Source.
- Written by: Roderick Taylor Bruce A. Taylor
- Directed by: Jean de Segonzac
- Starring: Grant Show Udo Kier Flex Alexander Eva La Rue
- Music by: Lawrence Shragge
- Country of origin: United States Germany
- Original language: English

Production
- Producers: Don Enright Laurie McLarty
- Cinematography: Mike Fash
- Editor: Ralph Brunjes
- Running time: 93 minutes

Original release
- Network: ABC ProSieben
- Release: November 29, 1998

= Ice (1998 film) =

1998 TV film by Jean de Segonzac

Ice is a 1998 television disaster film starring Grant Show, Udo Kier, Flex Alexander and Eva La Rue. The film has a premise similar to The Day After Tomorrow, a science fiction disaster film released six years later. Although completely in English, it first premiered in Germany in 1998 before being aired on ABC in the United States in 2000.

Collected material.

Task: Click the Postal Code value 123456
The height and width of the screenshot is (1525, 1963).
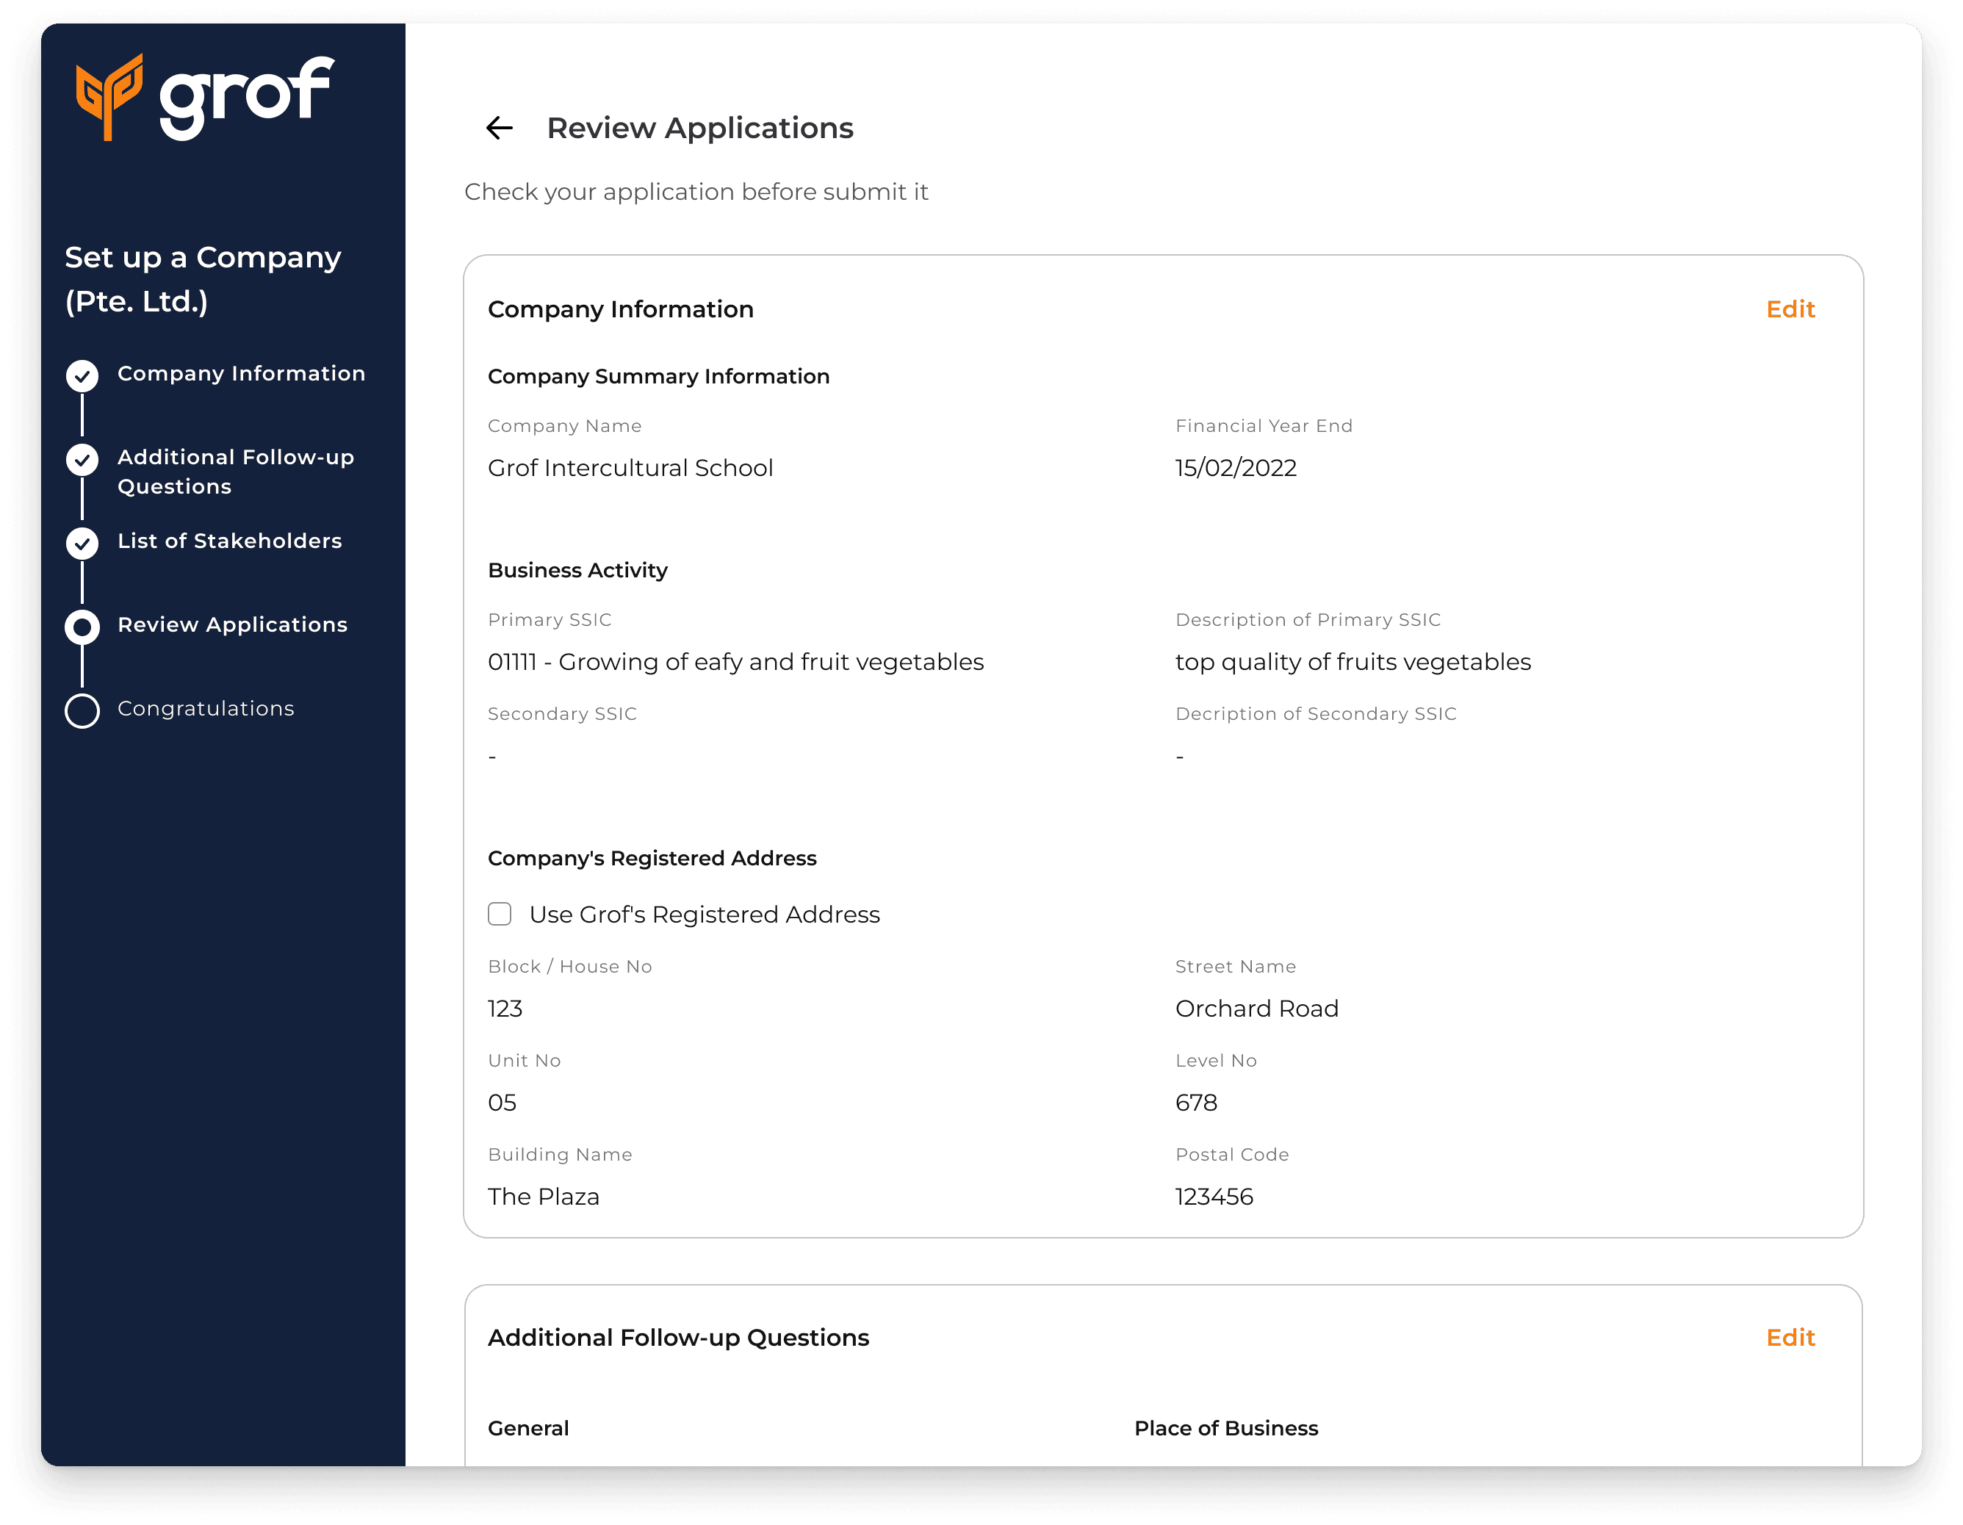Action: [x=1213, y=1196]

Set task.
Answer these questions from the text about the 1998 film Ice:
(a) Who directed the film?
(b) What is its running time?
(c) Which later disaster film does the text say has a similar premise?
The lines are separate material, unrelated to the text about the film Ice.

Answer to the exercise.
(a) Jean de Segonzac
(b) 93 minutes
(c) The Day After Tomorrow